• Dataset records:
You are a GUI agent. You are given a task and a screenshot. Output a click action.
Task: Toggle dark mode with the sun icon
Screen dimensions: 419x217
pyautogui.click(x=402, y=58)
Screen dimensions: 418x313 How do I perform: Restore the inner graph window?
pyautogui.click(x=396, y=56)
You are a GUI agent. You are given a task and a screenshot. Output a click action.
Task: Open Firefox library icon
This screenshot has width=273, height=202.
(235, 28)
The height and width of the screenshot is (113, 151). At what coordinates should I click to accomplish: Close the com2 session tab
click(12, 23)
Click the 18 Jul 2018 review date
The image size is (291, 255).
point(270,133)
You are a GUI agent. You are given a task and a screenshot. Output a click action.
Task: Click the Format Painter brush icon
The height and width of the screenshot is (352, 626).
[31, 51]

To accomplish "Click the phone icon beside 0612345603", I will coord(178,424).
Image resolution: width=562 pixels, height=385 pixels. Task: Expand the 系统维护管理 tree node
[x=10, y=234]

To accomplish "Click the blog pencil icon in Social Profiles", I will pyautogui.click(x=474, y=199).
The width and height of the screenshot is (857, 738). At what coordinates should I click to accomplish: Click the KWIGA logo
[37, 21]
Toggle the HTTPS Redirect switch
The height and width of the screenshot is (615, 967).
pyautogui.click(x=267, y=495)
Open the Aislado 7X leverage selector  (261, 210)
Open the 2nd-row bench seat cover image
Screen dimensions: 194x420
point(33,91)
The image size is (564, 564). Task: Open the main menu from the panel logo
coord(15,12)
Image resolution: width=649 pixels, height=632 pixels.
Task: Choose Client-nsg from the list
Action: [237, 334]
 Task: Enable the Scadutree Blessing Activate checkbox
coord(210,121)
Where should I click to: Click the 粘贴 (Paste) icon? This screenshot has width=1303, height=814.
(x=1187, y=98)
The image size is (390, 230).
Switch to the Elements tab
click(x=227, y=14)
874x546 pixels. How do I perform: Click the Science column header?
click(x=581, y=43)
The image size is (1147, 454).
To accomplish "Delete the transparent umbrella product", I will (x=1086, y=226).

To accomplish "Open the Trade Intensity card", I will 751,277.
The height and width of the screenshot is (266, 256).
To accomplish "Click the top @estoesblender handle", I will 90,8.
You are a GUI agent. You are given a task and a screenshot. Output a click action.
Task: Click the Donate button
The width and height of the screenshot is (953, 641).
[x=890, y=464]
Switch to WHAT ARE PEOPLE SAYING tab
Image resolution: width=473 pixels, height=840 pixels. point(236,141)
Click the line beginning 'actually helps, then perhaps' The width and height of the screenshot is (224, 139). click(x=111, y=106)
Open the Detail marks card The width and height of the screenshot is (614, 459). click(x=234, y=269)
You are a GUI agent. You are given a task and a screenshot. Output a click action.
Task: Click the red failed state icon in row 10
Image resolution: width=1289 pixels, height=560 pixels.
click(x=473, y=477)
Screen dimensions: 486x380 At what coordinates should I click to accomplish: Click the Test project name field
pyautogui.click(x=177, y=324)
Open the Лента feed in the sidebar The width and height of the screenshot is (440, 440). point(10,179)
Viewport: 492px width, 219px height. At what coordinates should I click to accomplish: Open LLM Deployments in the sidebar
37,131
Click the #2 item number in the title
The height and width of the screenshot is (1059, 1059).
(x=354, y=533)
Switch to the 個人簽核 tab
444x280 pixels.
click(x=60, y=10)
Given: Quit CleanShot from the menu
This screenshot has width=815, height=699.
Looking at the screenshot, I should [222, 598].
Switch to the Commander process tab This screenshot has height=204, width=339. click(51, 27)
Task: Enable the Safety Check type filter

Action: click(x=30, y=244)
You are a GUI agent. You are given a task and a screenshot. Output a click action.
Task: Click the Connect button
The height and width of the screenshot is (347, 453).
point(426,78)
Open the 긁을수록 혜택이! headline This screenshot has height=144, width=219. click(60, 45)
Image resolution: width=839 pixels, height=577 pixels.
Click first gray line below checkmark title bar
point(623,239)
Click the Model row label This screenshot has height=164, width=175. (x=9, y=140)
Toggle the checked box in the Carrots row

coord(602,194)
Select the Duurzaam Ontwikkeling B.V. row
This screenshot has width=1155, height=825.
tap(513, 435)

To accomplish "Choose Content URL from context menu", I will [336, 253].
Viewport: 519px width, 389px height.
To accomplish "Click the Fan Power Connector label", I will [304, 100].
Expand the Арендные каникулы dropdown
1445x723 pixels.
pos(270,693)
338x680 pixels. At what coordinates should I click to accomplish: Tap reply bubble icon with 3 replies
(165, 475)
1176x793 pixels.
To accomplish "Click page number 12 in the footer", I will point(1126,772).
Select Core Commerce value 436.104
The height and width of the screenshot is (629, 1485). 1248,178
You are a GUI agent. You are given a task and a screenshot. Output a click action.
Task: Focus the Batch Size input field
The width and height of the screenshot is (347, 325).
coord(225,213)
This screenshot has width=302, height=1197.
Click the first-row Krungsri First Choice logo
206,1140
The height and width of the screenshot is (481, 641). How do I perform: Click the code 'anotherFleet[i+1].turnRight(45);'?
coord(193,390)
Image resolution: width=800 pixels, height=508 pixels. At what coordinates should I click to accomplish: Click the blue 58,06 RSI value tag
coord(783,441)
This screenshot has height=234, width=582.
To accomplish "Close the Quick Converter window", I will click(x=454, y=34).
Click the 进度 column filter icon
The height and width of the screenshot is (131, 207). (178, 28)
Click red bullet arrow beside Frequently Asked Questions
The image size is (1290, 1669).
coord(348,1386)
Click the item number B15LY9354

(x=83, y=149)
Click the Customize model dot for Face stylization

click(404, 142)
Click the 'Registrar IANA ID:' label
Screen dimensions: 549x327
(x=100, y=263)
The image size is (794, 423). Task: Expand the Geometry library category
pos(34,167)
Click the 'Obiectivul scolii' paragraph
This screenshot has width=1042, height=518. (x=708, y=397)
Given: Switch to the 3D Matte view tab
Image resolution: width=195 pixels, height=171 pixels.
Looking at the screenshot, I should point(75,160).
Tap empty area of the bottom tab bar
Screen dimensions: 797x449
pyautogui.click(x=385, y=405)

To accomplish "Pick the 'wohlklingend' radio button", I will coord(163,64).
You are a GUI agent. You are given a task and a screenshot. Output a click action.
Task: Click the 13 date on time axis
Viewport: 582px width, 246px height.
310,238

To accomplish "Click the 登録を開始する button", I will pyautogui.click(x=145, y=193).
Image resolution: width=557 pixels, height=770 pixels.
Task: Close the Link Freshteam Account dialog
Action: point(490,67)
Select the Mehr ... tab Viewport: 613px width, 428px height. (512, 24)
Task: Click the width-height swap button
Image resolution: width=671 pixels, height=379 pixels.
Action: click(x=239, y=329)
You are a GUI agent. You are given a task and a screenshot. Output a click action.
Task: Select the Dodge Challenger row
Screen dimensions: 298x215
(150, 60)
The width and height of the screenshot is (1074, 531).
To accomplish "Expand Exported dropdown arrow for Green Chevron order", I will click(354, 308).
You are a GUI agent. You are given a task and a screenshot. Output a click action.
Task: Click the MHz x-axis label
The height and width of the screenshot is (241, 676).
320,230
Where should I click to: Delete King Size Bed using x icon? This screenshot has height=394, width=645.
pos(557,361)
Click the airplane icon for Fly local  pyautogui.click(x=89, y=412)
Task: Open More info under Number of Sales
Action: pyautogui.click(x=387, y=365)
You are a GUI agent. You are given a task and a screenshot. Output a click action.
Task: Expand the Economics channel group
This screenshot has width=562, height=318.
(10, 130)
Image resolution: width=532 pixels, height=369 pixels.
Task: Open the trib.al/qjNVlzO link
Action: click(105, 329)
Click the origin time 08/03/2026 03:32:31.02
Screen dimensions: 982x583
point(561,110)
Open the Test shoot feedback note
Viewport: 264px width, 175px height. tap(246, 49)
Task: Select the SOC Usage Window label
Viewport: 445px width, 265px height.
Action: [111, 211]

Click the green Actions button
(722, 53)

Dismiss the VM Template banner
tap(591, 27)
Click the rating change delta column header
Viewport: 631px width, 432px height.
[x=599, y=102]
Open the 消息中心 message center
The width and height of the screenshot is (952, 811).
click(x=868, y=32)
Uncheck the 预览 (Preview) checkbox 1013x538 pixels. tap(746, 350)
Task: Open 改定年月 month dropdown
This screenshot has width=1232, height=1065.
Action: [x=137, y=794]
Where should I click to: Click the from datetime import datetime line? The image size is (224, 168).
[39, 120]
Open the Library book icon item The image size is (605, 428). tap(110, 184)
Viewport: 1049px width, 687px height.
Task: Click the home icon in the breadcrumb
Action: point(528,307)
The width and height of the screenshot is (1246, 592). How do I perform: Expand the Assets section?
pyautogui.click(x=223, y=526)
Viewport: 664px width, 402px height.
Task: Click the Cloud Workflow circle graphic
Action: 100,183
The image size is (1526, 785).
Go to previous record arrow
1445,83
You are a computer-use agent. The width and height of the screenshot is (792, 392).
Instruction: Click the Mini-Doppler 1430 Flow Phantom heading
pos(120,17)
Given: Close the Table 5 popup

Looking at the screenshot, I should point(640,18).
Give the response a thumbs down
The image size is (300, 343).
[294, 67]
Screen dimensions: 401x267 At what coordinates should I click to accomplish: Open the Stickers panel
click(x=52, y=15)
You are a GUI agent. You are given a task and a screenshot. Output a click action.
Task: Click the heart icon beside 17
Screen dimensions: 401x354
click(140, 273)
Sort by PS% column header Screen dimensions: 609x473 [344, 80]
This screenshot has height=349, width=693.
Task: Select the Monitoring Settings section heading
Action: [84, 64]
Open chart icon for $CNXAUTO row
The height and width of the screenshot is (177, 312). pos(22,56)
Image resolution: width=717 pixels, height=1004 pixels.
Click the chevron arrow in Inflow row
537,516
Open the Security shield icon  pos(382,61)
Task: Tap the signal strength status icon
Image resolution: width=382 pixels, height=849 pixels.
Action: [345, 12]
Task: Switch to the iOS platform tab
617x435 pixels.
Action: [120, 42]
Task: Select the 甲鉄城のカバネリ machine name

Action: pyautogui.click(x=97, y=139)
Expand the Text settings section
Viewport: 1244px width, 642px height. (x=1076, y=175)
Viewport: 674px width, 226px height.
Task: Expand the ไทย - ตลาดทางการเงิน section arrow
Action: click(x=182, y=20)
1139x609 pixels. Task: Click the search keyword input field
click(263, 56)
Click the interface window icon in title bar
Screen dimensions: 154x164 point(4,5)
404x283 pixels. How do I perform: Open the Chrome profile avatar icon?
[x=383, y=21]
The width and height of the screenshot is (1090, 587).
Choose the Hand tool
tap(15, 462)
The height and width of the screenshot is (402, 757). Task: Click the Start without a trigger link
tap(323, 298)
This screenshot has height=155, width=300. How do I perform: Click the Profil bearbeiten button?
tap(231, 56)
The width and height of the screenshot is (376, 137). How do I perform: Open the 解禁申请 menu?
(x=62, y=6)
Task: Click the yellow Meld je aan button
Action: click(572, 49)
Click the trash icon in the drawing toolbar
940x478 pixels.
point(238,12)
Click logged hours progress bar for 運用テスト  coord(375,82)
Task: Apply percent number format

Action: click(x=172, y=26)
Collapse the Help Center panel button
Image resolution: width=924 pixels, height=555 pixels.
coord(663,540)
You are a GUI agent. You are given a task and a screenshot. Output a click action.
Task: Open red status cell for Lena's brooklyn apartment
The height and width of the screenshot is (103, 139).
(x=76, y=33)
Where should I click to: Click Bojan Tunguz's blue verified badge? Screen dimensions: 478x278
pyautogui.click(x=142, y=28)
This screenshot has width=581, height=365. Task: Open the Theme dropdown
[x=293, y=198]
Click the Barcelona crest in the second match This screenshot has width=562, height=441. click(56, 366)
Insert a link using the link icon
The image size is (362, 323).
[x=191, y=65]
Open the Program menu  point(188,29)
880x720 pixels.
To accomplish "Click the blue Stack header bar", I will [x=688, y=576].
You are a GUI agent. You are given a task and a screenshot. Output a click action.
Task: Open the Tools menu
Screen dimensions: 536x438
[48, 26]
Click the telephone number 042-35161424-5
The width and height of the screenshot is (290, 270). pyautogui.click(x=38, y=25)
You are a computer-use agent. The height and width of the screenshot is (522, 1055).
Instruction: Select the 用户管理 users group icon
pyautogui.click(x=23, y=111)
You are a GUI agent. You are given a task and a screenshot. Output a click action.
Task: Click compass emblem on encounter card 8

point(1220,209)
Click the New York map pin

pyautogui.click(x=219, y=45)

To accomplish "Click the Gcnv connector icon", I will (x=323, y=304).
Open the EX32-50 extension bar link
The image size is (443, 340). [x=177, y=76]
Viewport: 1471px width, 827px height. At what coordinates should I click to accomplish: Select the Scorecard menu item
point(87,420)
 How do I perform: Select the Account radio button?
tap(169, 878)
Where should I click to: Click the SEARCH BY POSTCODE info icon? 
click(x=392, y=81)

• Exercise directions: Which lines in the records above contain the string "axis"? Copy each one.

• Reply to the task:
Task: Click the 13 date on time axis
Task: Click the MHz x-axis label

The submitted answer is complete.